What to produce: Rewrite the lines beginning with the line containing "Open the Project MUSE logo homepage" and running through the line containing "click(568, 45)", changing "Viewport" to "Display" wherever it appears and leaving everything else the same. Give only those lines.

Provided entries:
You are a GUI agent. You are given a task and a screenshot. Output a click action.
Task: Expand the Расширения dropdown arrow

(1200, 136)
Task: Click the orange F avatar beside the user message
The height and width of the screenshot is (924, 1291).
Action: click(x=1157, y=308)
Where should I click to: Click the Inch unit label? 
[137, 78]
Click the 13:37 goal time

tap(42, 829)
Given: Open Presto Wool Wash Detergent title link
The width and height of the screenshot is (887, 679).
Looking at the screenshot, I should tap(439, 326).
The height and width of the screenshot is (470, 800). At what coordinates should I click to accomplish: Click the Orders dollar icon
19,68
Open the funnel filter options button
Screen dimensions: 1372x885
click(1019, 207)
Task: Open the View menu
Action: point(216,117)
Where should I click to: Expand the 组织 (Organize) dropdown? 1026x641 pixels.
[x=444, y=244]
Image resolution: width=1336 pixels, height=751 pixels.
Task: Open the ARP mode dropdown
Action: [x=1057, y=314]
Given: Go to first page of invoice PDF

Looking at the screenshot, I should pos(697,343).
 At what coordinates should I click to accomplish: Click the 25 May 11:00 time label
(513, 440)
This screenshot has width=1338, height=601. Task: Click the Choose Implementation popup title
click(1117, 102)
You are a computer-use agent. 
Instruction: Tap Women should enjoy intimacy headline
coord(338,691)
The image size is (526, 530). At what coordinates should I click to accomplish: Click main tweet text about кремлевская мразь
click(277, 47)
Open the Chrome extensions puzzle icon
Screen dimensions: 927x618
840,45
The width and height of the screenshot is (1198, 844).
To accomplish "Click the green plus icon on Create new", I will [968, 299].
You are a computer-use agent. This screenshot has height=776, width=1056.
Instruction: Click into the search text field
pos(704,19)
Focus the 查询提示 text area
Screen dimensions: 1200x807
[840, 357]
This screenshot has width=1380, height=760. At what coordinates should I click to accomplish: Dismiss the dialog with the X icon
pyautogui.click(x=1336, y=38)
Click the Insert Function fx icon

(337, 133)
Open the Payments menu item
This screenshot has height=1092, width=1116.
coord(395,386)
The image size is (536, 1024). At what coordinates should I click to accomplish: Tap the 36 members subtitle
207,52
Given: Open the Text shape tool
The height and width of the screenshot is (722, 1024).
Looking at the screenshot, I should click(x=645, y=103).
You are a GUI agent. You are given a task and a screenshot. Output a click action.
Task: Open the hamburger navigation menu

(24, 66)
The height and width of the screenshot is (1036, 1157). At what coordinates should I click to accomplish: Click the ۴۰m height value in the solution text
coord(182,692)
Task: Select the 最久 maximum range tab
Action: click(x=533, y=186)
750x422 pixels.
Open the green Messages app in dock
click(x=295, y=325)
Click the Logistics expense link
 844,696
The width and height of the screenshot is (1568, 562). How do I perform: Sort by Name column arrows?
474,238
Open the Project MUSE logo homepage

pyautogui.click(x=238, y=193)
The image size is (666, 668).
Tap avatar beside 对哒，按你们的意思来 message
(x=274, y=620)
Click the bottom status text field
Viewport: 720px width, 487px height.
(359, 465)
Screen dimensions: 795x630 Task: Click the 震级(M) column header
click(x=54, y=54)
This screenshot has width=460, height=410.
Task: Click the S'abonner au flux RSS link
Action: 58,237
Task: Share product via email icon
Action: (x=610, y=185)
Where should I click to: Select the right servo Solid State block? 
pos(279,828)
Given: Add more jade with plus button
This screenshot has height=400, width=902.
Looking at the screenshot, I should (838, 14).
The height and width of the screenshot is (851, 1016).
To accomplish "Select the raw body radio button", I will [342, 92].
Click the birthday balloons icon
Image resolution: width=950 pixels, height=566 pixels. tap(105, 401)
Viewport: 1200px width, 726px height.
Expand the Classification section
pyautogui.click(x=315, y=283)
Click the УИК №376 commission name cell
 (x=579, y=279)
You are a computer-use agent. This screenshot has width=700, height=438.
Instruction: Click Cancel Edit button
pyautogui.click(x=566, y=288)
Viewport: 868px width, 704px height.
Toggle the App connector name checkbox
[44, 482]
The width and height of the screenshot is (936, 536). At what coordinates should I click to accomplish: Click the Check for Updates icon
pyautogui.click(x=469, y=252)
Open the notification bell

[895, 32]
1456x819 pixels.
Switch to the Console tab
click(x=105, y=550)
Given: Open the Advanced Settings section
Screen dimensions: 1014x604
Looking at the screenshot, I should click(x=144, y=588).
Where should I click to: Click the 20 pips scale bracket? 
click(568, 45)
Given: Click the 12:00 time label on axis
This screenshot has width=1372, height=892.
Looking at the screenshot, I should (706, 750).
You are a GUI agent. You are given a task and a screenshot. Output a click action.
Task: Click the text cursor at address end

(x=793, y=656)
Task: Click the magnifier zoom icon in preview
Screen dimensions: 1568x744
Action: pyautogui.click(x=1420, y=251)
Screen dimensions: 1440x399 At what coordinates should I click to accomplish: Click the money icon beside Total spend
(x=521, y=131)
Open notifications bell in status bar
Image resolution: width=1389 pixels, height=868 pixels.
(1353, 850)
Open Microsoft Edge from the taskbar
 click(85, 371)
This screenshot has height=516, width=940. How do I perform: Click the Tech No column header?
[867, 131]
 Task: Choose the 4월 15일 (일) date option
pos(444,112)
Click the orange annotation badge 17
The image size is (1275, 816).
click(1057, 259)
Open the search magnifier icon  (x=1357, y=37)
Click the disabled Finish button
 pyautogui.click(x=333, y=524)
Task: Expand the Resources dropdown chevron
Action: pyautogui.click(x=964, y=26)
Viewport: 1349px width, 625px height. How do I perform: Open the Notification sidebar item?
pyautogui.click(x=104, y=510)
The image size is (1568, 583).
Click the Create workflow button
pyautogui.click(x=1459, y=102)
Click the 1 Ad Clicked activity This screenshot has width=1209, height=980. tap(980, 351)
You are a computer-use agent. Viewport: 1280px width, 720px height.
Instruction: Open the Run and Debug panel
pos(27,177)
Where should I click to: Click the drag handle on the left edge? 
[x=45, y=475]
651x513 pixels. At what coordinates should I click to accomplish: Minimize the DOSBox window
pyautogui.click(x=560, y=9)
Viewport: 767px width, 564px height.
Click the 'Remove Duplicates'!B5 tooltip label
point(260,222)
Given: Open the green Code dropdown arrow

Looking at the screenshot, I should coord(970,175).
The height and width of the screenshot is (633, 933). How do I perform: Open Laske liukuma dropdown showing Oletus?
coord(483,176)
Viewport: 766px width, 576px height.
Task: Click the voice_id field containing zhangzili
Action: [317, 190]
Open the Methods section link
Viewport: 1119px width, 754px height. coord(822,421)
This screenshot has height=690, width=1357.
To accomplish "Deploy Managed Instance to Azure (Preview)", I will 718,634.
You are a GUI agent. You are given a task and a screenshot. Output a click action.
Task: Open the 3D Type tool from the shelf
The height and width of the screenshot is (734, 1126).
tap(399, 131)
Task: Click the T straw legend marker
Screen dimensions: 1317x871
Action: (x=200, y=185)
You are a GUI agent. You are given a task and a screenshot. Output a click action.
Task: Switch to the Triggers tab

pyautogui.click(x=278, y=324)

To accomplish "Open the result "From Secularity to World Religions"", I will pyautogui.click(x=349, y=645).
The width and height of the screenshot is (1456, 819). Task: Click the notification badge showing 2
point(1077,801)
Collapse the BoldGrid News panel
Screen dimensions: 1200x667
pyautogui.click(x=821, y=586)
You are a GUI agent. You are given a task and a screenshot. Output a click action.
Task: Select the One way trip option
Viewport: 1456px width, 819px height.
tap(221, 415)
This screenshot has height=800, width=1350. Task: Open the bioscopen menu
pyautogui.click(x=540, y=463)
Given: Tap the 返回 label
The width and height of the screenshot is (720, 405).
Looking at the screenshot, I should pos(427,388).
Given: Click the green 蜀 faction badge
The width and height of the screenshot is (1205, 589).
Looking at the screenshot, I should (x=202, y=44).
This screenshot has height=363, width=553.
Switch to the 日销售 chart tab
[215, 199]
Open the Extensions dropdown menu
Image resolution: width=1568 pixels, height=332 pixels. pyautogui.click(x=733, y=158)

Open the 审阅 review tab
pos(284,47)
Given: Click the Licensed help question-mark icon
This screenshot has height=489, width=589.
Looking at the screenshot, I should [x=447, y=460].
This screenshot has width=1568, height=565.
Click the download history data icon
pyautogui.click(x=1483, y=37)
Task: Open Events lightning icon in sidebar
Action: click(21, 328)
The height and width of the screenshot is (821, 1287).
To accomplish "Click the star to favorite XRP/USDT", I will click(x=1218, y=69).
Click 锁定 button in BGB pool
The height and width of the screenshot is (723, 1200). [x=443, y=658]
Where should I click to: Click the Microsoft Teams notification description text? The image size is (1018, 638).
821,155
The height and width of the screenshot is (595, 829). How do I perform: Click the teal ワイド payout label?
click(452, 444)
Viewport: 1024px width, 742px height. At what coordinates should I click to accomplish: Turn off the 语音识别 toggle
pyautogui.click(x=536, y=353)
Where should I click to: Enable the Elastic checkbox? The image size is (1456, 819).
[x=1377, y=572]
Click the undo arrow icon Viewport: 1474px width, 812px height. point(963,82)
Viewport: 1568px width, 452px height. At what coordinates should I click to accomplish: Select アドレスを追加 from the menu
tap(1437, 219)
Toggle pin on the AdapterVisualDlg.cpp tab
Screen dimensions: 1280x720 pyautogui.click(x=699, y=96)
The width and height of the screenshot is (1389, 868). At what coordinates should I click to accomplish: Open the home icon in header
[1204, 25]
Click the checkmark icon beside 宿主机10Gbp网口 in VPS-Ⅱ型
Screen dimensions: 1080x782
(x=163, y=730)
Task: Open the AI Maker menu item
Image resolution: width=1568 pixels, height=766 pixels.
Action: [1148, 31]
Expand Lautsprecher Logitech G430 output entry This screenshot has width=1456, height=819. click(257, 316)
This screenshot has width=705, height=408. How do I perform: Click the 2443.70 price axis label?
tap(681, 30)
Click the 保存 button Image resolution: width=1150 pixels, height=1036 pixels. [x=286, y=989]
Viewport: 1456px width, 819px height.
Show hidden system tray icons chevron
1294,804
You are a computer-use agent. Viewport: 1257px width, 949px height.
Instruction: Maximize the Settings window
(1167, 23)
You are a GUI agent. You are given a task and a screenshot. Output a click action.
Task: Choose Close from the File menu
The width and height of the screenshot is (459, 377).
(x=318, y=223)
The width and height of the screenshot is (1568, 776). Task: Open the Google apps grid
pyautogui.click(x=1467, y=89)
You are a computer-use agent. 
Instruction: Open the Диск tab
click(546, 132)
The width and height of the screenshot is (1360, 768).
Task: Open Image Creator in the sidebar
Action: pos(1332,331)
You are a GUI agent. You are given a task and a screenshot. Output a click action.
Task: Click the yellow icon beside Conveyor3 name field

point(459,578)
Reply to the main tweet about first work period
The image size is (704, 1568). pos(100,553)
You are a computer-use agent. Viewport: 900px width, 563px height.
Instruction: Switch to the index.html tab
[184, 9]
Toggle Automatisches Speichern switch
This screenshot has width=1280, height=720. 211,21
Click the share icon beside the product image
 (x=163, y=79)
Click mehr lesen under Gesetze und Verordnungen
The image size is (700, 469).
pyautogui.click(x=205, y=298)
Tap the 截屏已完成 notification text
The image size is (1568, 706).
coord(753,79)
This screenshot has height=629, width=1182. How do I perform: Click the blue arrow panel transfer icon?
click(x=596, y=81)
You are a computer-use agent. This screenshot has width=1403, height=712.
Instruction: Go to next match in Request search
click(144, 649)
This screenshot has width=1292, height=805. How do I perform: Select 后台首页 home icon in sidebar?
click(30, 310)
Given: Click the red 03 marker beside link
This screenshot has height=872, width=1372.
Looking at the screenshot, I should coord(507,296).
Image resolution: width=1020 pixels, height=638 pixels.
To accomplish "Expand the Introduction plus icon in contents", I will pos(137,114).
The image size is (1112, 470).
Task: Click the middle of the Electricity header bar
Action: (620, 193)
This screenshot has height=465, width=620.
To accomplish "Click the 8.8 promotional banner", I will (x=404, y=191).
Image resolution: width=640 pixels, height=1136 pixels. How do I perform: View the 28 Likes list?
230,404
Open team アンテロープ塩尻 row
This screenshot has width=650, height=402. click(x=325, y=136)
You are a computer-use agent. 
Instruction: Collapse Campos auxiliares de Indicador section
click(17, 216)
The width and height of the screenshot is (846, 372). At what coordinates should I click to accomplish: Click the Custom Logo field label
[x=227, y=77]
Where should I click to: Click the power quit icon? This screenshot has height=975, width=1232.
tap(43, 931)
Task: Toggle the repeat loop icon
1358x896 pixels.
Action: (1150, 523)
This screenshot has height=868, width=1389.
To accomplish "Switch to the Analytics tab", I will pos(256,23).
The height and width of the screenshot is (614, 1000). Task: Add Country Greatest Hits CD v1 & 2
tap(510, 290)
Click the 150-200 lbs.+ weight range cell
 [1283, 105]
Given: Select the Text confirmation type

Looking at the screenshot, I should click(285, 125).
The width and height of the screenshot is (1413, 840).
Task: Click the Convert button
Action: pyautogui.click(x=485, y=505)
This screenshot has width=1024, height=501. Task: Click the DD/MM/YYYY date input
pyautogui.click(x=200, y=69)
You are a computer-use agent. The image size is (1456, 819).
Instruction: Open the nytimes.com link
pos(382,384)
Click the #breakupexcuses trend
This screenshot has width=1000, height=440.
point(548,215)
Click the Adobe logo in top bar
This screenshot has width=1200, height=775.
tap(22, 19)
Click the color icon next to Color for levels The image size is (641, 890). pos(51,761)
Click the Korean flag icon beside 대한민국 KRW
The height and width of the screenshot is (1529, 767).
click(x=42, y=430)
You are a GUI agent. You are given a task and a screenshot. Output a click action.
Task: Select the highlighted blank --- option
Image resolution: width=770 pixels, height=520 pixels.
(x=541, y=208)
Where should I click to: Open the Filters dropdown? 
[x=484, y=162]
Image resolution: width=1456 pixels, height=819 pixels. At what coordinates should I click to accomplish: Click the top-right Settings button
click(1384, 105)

Correct answer:
Open the Project MUSE logo homepage

pyautogui.click(x=238, y=193)
The image size is (666, 668).
Tap avatar beside 对哒，按你们的意思来 message
(x=274, y=620)
Click the bottom status text field
Display: 720px width, 487px height.
(359, 465)
Screen dimensions: 795x630 Task: Click the 震级(M) column header
click(x=54, y=54)
This screenshot has width=460, height=410.
Task: Click the S'abonner au flux RSS link
Action: 58,237
Task: Share product via email icon
Action: (x=610, y=185)
Where should I click to: Select the right servo Solid State block? 
pos(279,828)
Given: Add more jade with plus button
This screenshot has height=400, width=902.
Looking at the screenshot, I should (838, 14).
The height and width of the screenshot is (851, 1016).
To accomplish "Select the raw body radio button", I will [342, 92].
Click the birthday balloons icon
Image resolution: width=950 pixels, height=566 pixels. tap(105, 401)
Display: 1200px width, 726px height.
Expand the Classification section
pyautogui.click(x=315, y=283)
Click the УИК №376 commission name cell
 (x=579, y=279)
You are a computer-use agent. This screenshot has width=700, height=438.
Instruction: Click Cancel Edit button
pyautogui.click(x=566, y=288)
Display: 868px width, 704px height.
Toggle the App connector name checkbox
[44, 482]
The width and height of the screenshot is (936, 536). At what coordinates should I click to accomplish: Click the Check for Updates icon
pyautogui.click(x=469, y=252)
Open the notification bell

[895, 32]
1456x819 pixels.
Switch to the Console tab
click(x=105, y=550)
Given: Open the Advanced Settings section
Screen dimensions: 1014x604
Looking at the screenshot, I should click(x=144, y=588).
Where should I click to: Click the 20 pips scale bracket? 
click(568, 45)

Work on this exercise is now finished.